┏━━

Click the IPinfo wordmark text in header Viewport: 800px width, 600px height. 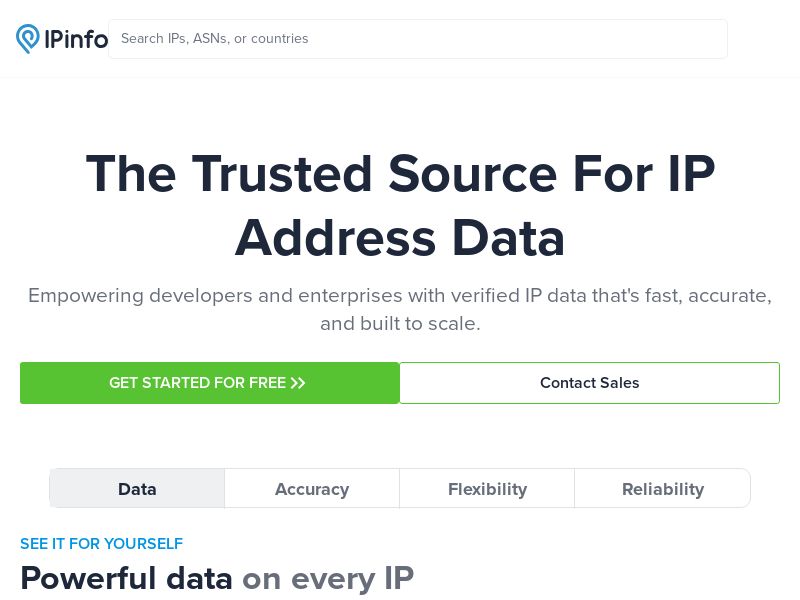click(x=76, y=39)
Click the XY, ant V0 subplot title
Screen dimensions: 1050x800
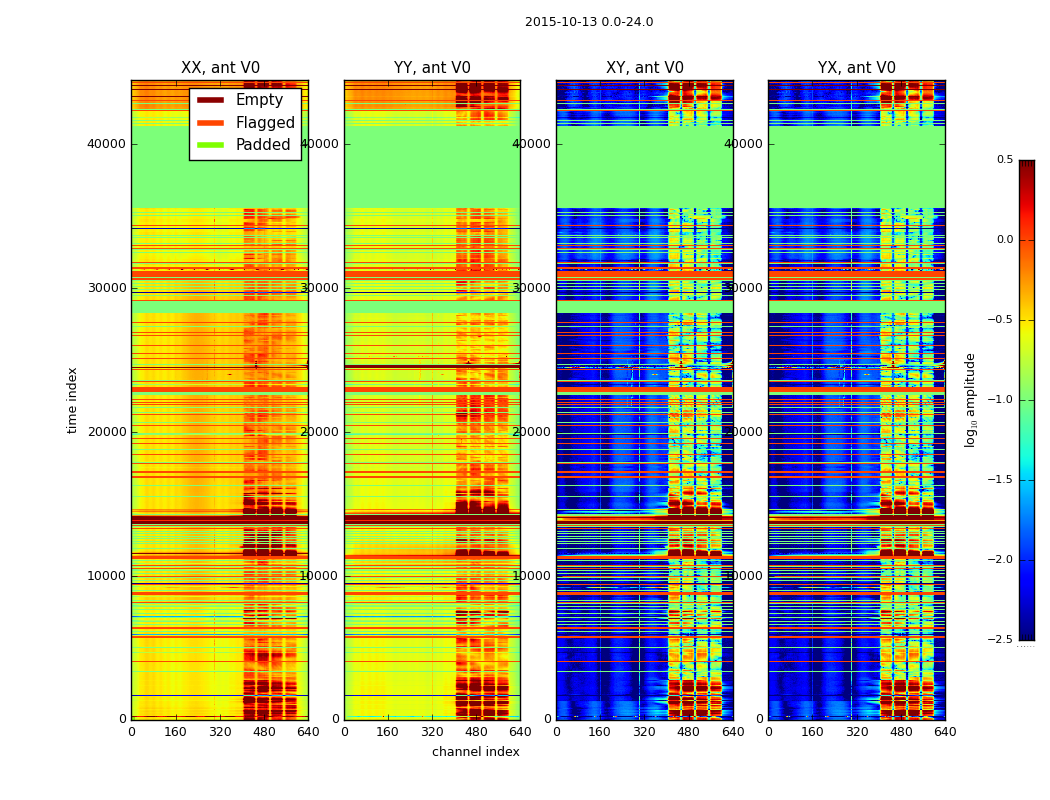pos(645,68)
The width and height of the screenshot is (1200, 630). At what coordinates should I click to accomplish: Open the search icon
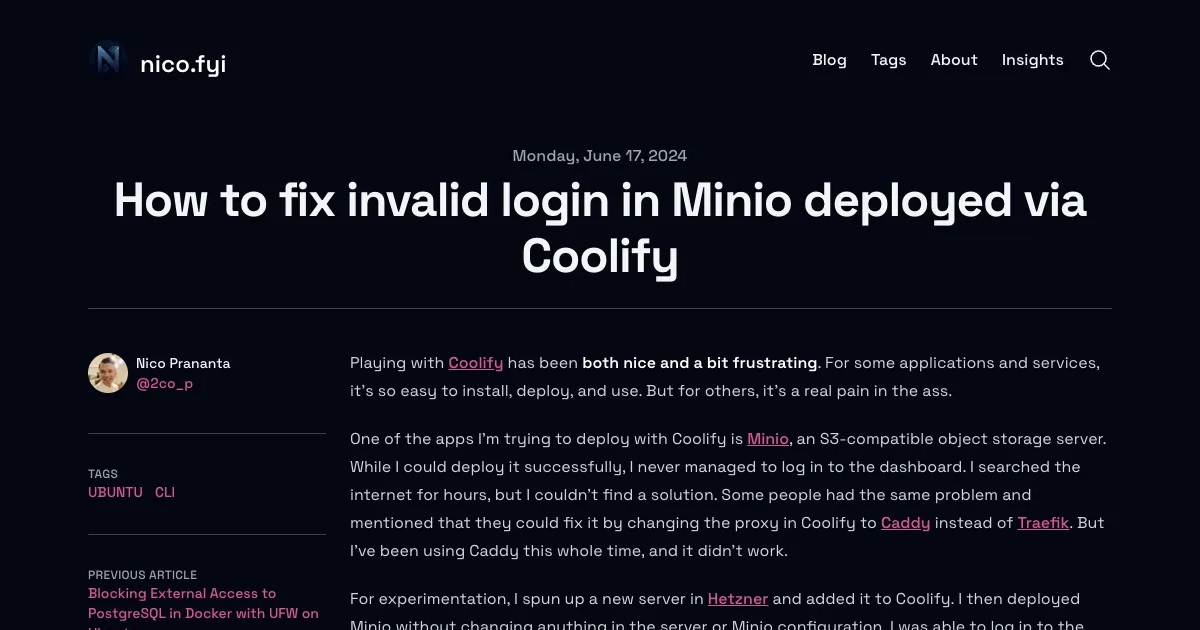[x=1100, y=60]
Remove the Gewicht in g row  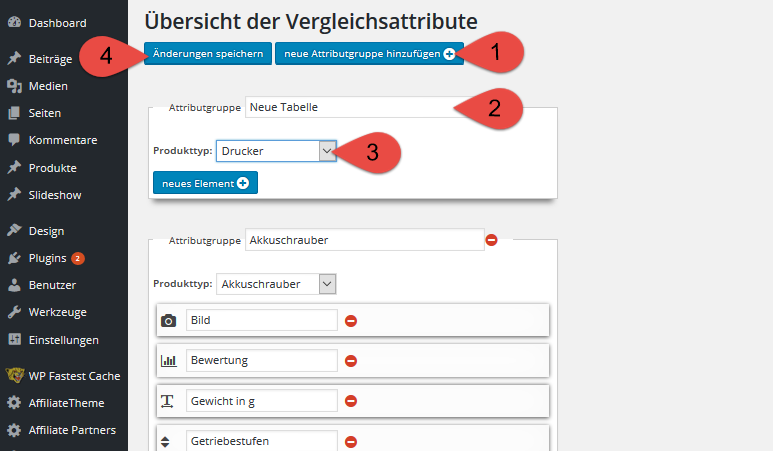click(x=351, y=401)
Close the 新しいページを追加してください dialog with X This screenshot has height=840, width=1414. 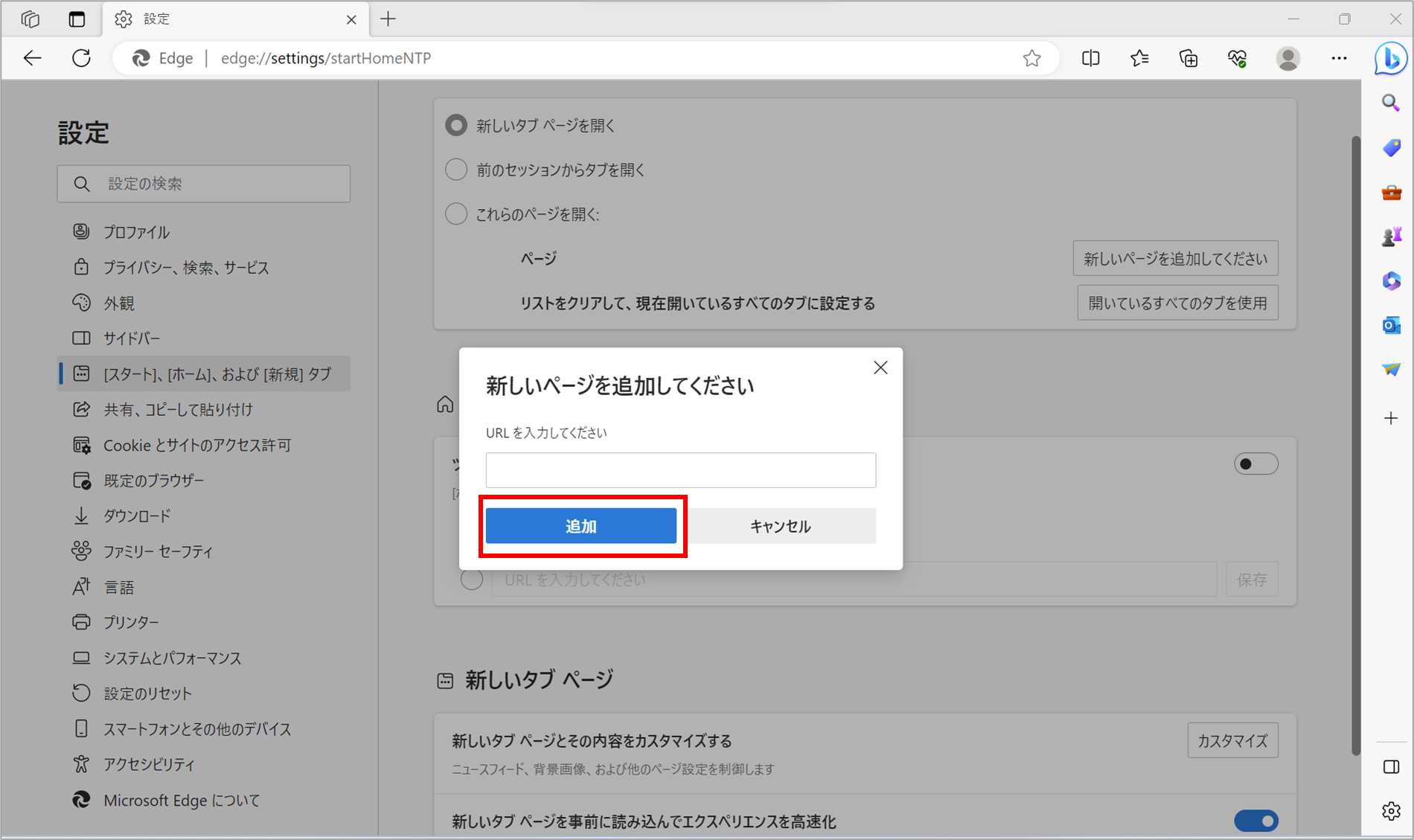coord(880,368)
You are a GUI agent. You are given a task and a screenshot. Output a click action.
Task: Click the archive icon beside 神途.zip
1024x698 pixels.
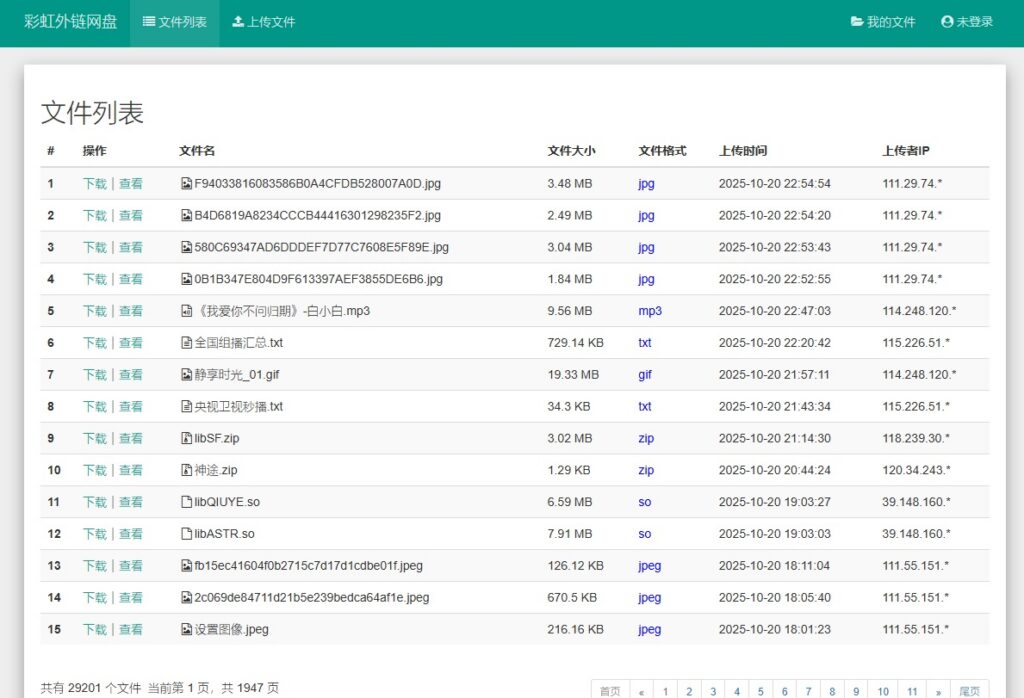click(x=186, y=470)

┗━━

## WORK ITEM
Set down the line containing "Task: Click the archive icon beside 神途.zip", then every later line through the end of the material, exactly as written; omit any picture.

## SOLVED EXERCISE
Task: Click the archive icon beside 神途.zip
1024x698 pixels.
click(x=186, y=470)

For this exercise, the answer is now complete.